**Brief**
Rewrite the records starting with the line that contains "1400x451 pixels. At" and going on through the end of the records, with "Terminal" replaced by "Console" and everything else left unchanged. Leave the pictures out of your answer.

**Provided entries**
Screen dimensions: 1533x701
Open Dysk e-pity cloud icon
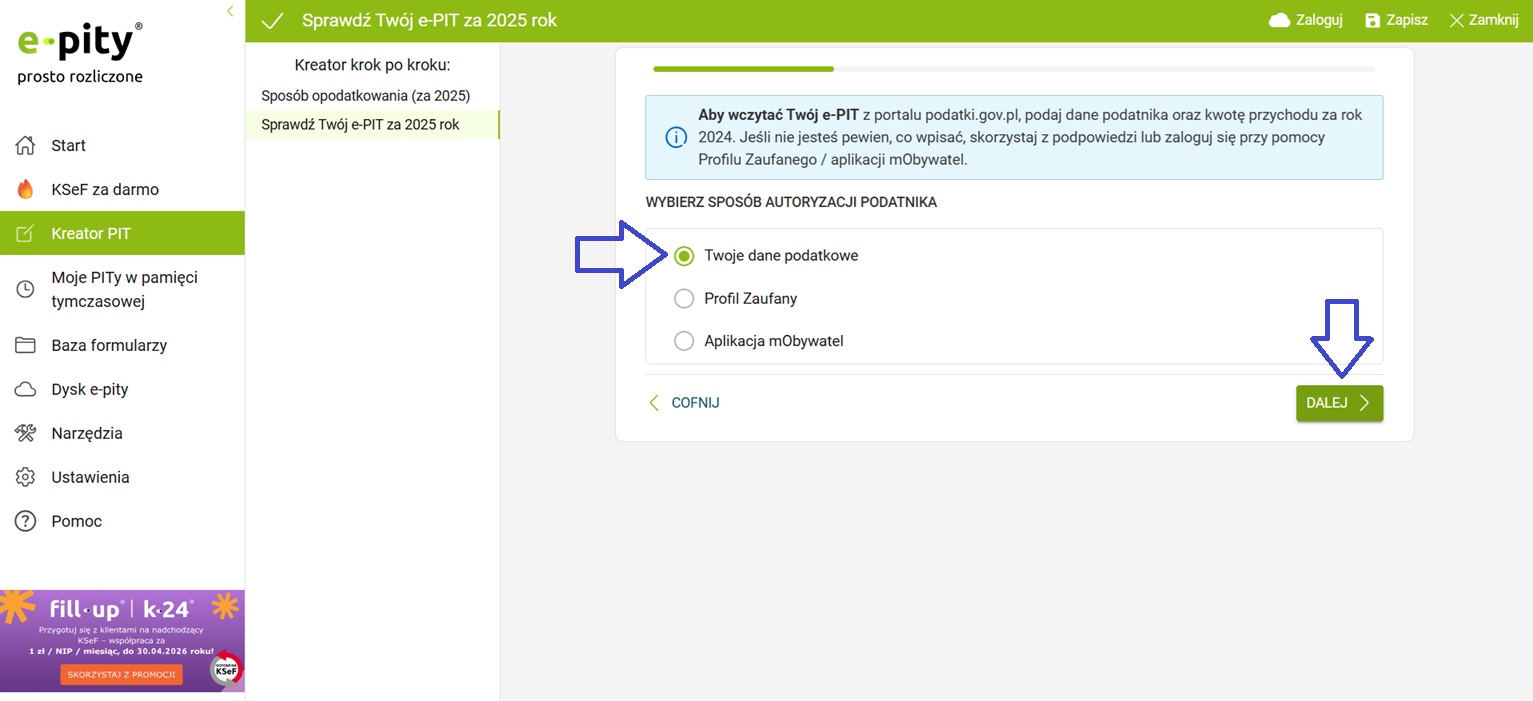[x=26, y=390]
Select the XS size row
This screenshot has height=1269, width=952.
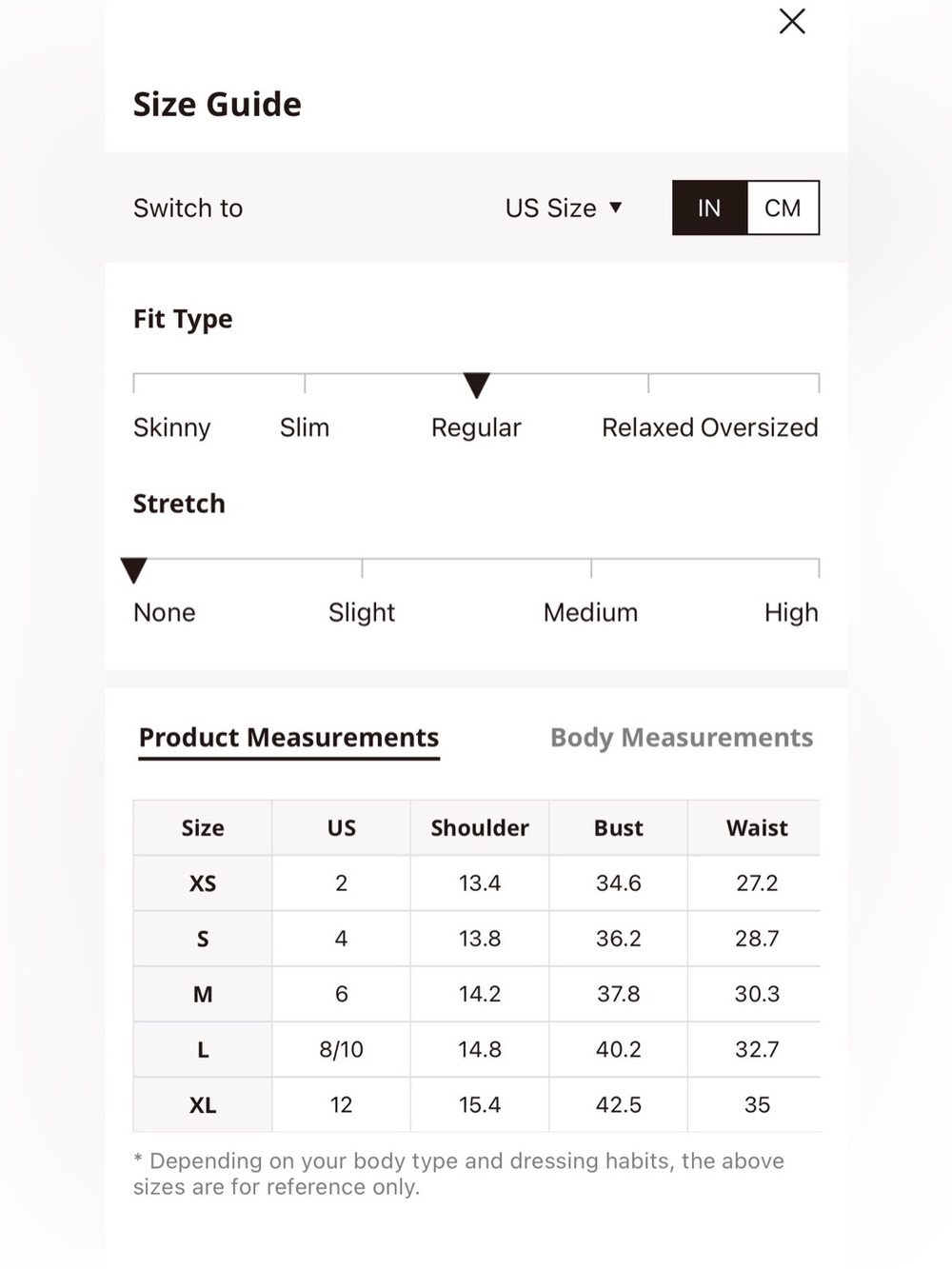click(476, 882)
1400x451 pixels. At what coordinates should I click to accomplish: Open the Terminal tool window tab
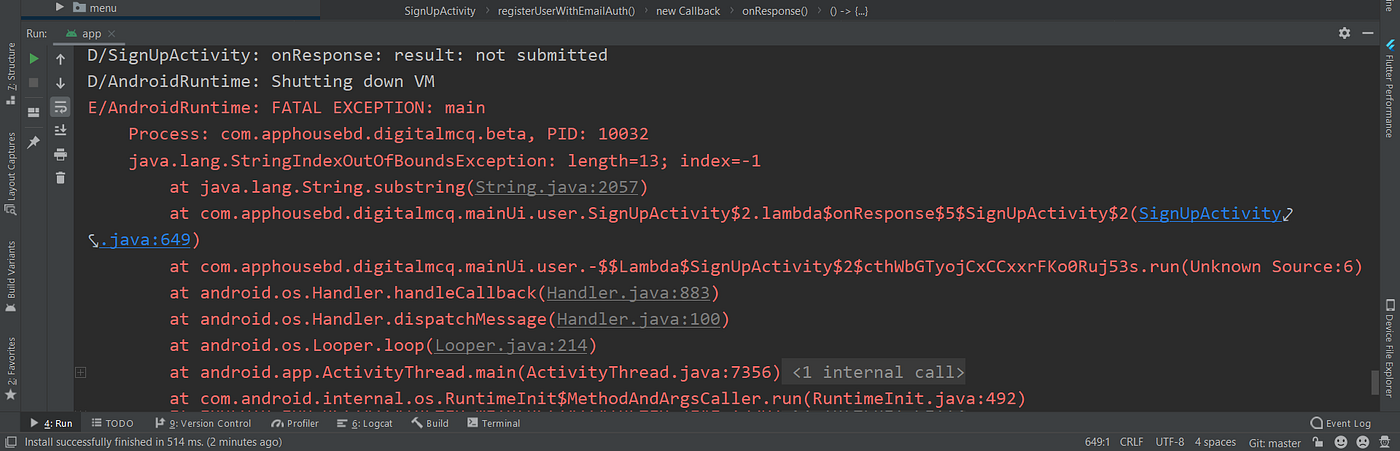(x=494, y=423)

**Output below**
1400x451 pixels. At what coordinates should I click to accomplish: Open the Console tool window tab
(x=494, y=423)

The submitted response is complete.